EXERCISE GOAL
In the entries that follow, find the line containing "Open Hotels.com: Travel Booking card title" and the line containing "Switch layout with", then copy exactly everything from the first through the second except the pictures.

EXERCISE MATERIAL
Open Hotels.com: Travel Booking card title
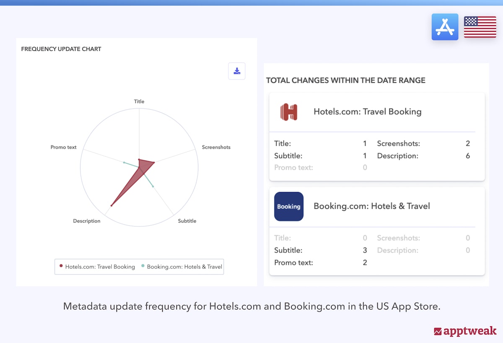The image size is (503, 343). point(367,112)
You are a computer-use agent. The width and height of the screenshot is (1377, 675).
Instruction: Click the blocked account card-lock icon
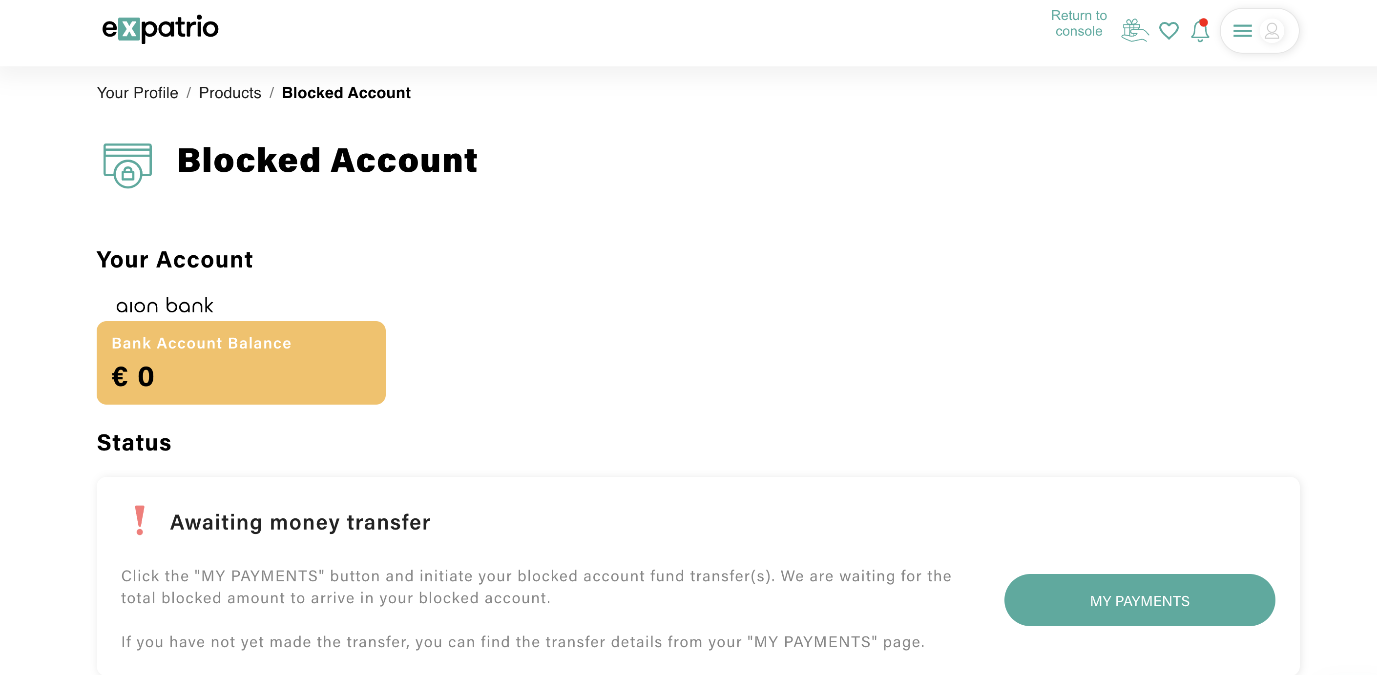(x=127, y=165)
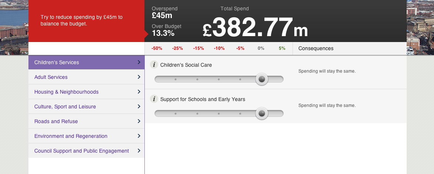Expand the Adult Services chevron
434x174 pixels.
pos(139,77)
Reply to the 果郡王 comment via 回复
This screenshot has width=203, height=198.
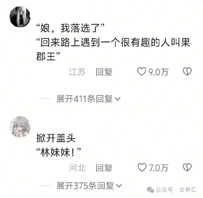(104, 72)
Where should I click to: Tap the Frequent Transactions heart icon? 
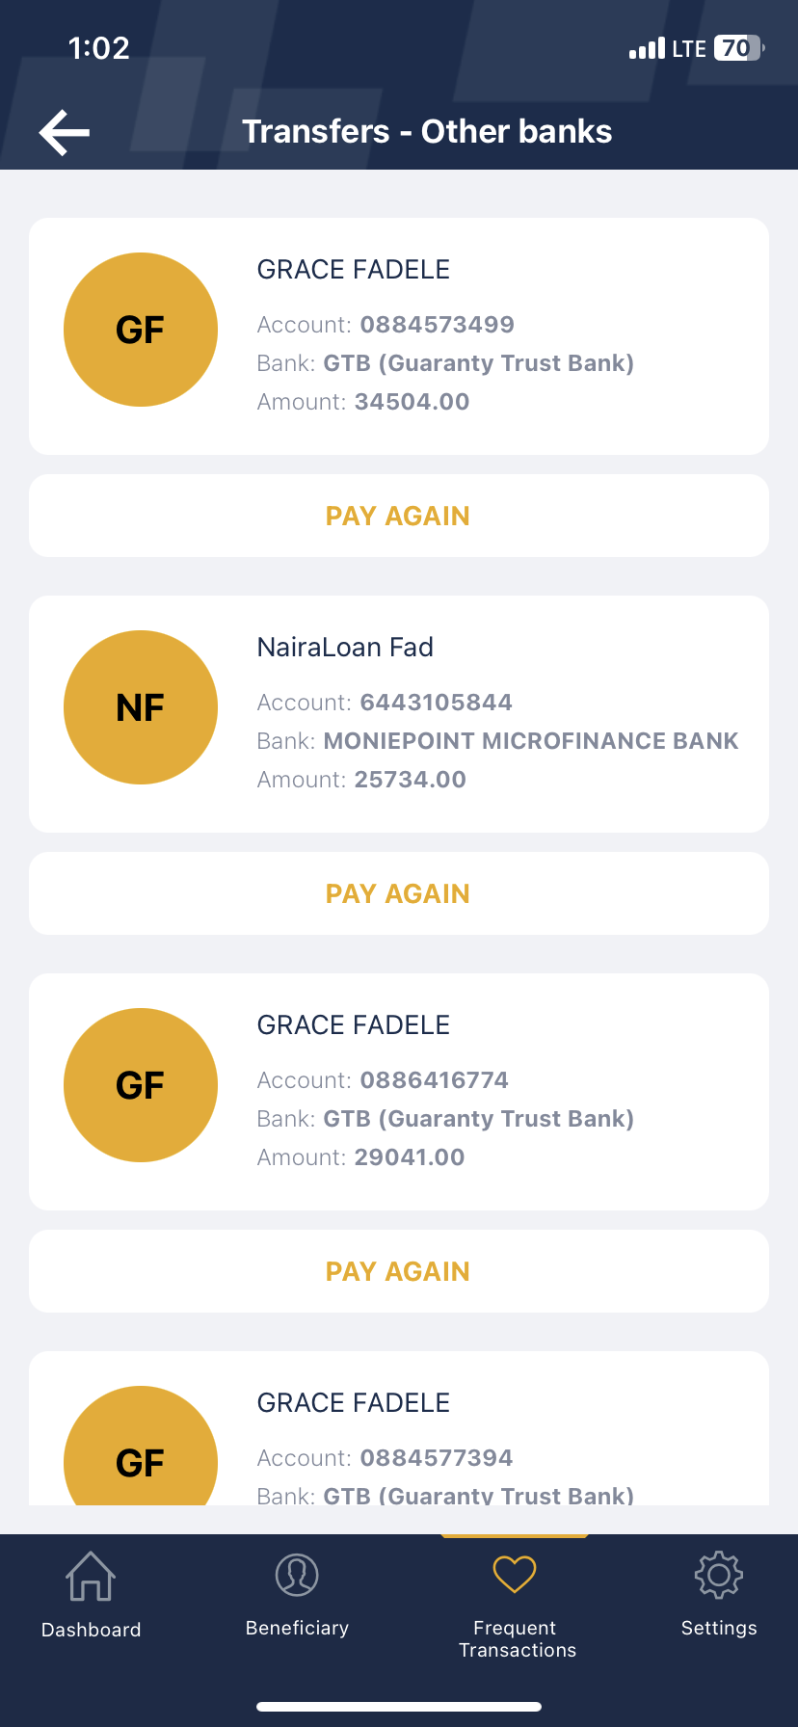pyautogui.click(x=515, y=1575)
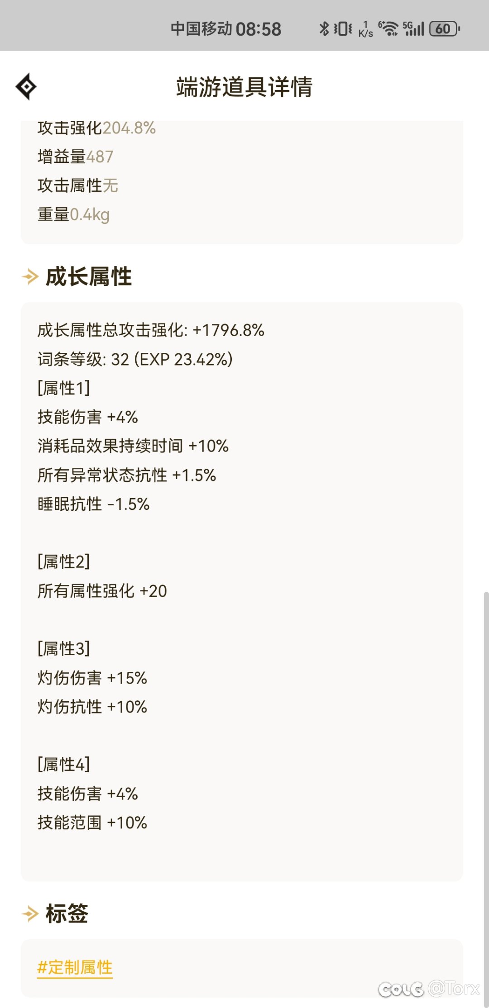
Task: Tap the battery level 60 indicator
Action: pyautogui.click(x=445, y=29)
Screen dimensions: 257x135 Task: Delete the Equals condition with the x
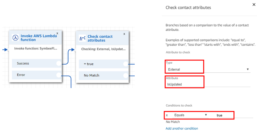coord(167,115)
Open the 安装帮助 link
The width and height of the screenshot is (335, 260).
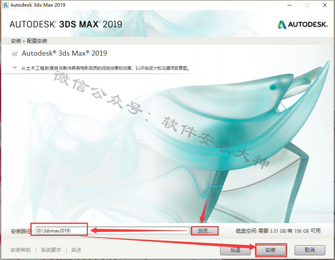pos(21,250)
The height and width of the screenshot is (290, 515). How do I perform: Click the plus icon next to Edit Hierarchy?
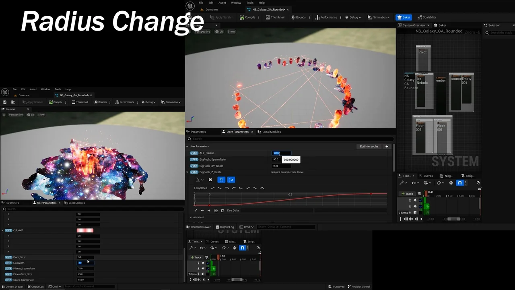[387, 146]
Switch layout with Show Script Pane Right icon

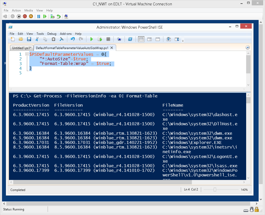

* * *

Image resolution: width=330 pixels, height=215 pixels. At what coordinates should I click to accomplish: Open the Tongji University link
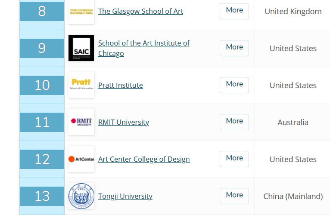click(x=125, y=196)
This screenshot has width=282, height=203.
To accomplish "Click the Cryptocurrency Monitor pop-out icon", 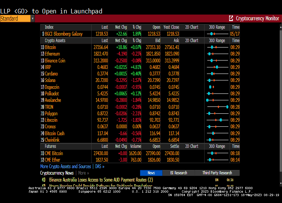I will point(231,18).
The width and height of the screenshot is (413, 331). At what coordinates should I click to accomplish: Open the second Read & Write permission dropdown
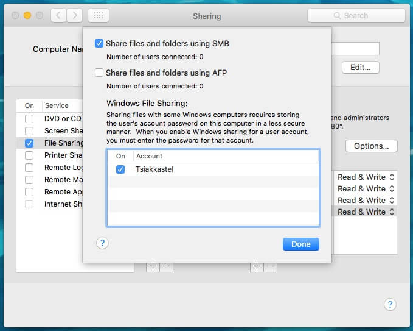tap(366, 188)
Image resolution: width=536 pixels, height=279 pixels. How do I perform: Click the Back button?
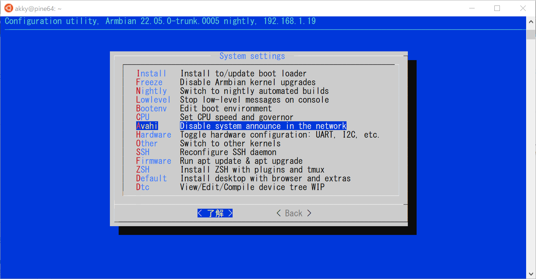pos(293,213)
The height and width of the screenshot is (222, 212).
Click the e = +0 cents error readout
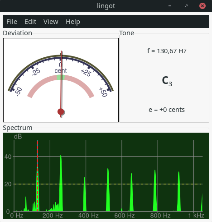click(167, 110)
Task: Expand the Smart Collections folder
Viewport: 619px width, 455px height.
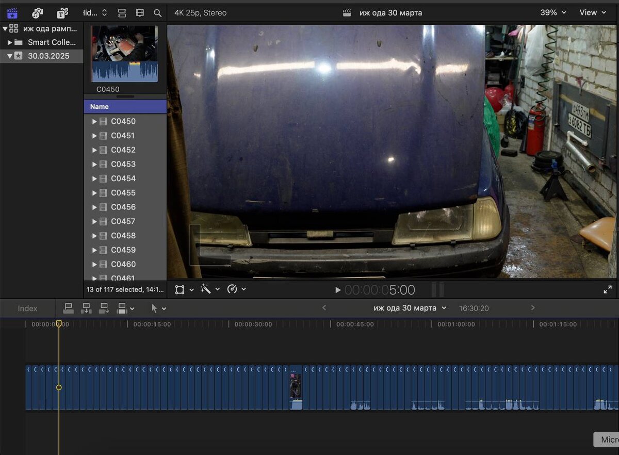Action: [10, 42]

SOLUTION TO THIS EXERCISE
Open Hotels.com: Travel Booking card title
The image size is (503, 343). point(367,112)
You are a computer-use agent. The width and height of the screenshot is (1377, 675).
Instruction: Click the blocked account card-lock icon
(x=127, y=165)
Expand the Adult Services chevron
434x174 pixels.
pos(139,77)
Reply to the 果郡王 comment via 回复
This screenshot has width=203, height=198.
(104, 72)
Where should I click to: Tap the Frequent Transactions heart icon? 
pyautogui.click(x=515, y=1575)
Task: Tap the battery level 60 indicator
Action: pyautogui.click(x=445, y=29)
Screen dimensions: 257x135 Task: Delete the Equals condition with the x
coord(167,115)
Open the 安装帮助 link
The width and height of the screenshot is (335, 260).
pos(21,250)
The height and width of the screenshot is (290, 515). How do I perform: Click the plus icon next to Edit Hierarchy?
[387, 146]
Switch layout with Show Script Pane Right icon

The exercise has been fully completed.